The government of Botswana will partner with Kenya in exploration and production of more green energy that will help address rising demand for electricity in the two countries.

This comes even as it emerged that 75 percent of the Kenyan population and 62 percent of the Botswana population are connected to power.

Botswana President Eric Masisi who visited Olkaria geothermal fields in Naivasha commended Kenya government for investing more on green energy production.

He said many countries in the region should learn from Kenya and invest more on green energy.

The President said his country was keen to learn and corroborate with Kenya in power production and supply to help meet rising demand of electricity in Botswana.

According to him, the country relied more on solar power as it had more potential for its production, but needed to explore more on green energy in order to upgrade power production and distribution.

Energy CS Charles Keter who accompanied the President said that currently 75 percent of Kenyans were connected to electricity under the ongoing electrification programme.

He said the government has allocated a lot of funds to the programme to help the country achieve 100 percent electricity connectivity by 2020.

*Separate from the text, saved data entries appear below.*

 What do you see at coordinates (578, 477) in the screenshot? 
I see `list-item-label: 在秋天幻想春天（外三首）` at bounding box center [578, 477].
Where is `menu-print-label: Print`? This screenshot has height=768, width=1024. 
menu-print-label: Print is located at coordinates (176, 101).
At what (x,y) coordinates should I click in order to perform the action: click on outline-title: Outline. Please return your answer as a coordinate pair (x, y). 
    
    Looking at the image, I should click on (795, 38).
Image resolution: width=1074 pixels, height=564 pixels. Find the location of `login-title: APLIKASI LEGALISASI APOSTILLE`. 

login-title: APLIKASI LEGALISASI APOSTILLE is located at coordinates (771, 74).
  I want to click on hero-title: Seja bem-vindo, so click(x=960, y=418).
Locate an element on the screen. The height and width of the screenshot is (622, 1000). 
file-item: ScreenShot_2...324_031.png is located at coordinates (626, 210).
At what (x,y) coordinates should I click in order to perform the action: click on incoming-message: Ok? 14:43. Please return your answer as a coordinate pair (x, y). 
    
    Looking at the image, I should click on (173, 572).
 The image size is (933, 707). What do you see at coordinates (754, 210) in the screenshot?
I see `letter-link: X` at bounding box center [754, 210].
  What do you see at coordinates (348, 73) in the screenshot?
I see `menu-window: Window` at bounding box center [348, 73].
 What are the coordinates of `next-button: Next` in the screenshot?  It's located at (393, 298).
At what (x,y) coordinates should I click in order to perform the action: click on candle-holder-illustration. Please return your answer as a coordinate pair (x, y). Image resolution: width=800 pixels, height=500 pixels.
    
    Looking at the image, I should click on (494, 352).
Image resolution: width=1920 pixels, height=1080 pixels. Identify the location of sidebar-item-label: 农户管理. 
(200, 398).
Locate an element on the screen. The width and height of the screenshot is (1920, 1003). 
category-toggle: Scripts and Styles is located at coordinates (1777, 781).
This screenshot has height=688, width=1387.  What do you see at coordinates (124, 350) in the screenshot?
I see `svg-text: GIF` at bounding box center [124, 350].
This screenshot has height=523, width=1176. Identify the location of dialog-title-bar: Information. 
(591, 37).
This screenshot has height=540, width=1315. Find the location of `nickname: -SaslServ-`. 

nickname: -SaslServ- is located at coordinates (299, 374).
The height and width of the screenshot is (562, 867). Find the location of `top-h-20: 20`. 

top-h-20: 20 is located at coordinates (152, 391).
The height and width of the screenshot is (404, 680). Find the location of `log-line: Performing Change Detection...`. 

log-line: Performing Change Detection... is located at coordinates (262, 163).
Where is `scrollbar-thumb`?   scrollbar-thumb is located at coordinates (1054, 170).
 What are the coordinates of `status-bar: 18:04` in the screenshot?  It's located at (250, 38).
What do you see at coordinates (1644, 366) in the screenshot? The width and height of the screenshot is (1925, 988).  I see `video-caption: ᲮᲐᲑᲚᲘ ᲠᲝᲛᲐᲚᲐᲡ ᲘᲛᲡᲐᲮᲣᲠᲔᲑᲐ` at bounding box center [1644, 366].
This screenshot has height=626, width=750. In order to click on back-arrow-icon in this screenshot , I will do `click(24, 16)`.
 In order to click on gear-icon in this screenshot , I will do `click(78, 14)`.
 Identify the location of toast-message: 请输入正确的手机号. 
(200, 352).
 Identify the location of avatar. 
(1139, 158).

He told the head of State that the construction of power lines from Suswa to Tanzania and another line to Ethiopia were on-going as part of the power generation investment.

He added that the government was investing more in the exploration of geothermal energy that will pave way to doing away with thermal power.

Kengen CEO Rebecca Miano said that the power company was ready and keen to offer Botswana expertise in various sectors of electricity production adding that currently geothermal contributed 40 percent of electricity being generated in the country with hydro standing at 35 percent.

She added that Kengen has 310 drilled wells producing 690mw from geothermal with an extra 165mw expected to be added to the national grid from the Olkaria V power plant which was now at its final phase.